There was the Ulster Workers Strike, the Anglo Irish Agreement, the shouts of “Never, never, never, never”, to thousands as they attended the Ulster Says No rally at Belfast City Hall. There was “Save Ulster from Sodomy”, and his knowledge of the smuggling of a 15 year old Catholic schoolgirl to Scotland in pursuit of a “religious conversion.”
Then, his early links with the UVF, after which one convicted member stated “I am terribly sorry I ever heard of that man Paisley or decided to follow him”, and his establishment of other paramilitary groupings, Third Force, and Ulster Resistance.

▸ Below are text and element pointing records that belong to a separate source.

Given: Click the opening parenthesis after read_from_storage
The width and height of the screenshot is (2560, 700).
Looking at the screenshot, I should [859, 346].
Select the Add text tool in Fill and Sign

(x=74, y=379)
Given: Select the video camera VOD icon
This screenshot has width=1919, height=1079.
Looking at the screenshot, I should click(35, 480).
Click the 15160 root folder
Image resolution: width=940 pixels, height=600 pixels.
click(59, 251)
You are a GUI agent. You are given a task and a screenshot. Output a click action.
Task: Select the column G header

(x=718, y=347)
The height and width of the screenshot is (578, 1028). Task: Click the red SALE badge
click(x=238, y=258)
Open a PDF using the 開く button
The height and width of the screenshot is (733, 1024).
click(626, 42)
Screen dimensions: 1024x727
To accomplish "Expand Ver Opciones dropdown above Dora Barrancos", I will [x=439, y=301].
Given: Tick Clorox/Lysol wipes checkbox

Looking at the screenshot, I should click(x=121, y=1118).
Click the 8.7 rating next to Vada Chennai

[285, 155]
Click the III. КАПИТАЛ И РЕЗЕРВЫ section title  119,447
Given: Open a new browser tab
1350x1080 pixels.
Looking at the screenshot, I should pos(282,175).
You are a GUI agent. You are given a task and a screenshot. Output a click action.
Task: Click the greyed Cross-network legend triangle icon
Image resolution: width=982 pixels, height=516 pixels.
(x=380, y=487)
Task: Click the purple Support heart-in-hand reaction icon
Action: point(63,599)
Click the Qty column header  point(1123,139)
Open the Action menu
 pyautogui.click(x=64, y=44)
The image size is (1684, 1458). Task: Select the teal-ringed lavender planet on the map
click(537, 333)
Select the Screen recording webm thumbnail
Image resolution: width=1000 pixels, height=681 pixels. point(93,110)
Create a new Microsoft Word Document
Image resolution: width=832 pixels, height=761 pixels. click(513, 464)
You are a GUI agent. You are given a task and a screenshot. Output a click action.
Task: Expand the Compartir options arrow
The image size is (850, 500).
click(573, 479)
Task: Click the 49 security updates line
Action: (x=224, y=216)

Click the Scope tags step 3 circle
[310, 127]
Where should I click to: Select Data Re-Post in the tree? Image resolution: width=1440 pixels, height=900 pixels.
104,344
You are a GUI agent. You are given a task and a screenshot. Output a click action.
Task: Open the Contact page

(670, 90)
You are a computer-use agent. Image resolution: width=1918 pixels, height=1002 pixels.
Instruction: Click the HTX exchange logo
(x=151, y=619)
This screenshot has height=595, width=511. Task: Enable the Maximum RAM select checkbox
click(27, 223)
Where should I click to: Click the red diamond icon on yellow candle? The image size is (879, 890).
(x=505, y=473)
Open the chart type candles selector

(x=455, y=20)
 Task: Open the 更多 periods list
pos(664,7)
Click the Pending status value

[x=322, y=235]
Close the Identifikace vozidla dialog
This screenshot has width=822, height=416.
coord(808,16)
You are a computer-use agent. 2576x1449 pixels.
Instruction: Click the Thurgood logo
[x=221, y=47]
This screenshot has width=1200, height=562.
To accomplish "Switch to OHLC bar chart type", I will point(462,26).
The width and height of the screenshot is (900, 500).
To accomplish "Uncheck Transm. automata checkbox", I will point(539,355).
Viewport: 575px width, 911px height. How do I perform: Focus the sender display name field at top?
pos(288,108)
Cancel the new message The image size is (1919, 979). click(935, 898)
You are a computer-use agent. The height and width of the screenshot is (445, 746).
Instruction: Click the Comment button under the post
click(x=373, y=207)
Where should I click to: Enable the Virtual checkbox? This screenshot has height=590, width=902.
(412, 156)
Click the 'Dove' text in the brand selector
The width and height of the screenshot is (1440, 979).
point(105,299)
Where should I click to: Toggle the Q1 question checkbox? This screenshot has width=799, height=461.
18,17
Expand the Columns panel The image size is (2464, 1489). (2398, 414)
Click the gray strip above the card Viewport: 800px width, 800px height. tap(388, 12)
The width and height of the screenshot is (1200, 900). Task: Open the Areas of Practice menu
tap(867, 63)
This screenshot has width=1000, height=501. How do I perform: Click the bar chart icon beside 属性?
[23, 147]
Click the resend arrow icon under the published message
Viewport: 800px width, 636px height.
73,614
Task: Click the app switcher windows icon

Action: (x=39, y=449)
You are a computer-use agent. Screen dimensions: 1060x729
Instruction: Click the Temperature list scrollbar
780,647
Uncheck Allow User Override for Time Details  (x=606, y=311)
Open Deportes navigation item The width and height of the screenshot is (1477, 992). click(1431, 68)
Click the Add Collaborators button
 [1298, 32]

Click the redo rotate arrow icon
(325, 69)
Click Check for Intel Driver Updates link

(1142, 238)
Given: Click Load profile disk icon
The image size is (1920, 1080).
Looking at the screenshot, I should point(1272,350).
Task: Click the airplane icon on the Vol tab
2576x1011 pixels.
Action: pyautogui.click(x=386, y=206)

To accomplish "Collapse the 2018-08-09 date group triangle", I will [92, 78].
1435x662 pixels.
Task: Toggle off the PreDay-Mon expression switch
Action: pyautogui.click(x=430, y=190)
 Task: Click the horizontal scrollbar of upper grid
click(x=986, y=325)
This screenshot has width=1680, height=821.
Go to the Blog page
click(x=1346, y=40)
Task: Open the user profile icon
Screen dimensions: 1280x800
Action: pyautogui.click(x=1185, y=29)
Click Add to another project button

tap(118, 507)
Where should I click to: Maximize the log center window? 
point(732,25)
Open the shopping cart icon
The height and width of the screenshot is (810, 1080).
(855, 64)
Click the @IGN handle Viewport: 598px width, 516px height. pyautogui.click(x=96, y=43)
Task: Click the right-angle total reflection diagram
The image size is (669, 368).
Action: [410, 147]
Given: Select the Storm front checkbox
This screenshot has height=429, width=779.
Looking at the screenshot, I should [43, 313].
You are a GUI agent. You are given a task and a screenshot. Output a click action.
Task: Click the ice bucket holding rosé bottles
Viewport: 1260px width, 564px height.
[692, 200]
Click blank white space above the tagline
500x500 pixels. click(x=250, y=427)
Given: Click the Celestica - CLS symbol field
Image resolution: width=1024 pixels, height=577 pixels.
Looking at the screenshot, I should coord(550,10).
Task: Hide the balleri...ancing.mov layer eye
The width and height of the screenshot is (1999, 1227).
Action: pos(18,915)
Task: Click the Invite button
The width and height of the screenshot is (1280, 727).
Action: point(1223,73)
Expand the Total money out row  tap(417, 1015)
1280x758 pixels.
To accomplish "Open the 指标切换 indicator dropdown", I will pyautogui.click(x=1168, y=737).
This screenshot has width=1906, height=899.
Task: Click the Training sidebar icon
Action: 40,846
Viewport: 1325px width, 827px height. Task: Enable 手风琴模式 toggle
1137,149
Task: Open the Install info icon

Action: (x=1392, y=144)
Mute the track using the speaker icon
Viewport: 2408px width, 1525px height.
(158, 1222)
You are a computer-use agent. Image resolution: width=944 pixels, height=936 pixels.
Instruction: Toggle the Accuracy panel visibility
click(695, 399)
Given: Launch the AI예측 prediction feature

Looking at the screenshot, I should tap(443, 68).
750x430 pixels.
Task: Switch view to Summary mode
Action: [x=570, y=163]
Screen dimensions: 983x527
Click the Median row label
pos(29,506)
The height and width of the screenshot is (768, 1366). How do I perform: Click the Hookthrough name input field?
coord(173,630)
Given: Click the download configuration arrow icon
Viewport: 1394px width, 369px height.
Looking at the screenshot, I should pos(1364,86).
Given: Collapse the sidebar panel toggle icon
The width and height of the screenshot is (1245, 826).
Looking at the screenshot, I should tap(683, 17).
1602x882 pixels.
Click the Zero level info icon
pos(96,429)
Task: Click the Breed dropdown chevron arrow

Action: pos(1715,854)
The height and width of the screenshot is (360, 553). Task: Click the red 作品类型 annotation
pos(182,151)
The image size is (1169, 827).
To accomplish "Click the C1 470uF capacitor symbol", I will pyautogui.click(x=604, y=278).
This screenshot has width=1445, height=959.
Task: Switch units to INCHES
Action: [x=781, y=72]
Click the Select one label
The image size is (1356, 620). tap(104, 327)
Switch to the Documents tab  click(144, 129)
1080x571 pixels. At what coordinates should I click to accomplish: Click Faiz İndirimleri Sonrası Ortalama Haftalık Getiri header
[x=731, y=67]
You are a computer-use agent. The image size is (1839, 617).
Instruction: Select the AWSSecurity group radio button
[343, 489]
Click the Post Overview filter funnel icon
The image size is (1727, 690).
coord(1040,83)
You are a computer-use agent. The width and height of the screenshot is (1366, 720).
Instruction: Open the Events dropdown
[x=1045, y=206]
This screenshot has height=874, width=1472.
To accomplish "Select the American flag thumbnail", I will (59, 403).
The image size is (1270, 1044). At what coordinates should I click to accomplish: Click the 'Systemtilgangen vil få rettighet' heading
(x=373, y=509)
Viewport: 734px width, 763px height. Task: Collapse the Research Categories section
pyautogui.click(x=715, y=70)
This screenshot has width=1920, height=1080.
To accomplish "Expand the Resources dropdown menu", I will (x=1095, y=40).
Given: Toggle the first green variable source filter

Ian Paisley was a bigot who claimed that Catholics “breed like rabbits and multiply like vermin” – who dubbed the pope “the antichrist”, and who negated any share of responsibility when innocent Catholics were murdered in blatant sectarian attacks in the years that followed.
While it is true that Paisley eventually took his seat in Government with Sinn Fein in 2007, it is worth reflecting that he also played his part in prolonging violence by spewing out hate filled bile which fanned the flames of hatred among working class Loyalists – and republicans – which ultimately ended in loss of life, convictions and jail time, while Paisley washed his hands off the whole affair.
He, by all accounts was warm to people in a personal setting, and those who knew him will remember him for that, as they are entitled to do. There is nothing wrong with finding the human behind the bluster. But, when that bluster influences other people, we are right to remember it too.
Ian Paisley was a complex character. We may never get to the bottom of him. But, we owe it to ourselves, and the history of this country to remember him as he was, not who we would have liked him to be.
Paisley himself wouldn’t have wanted to be made a saint. That would have been too “antichrist” for him.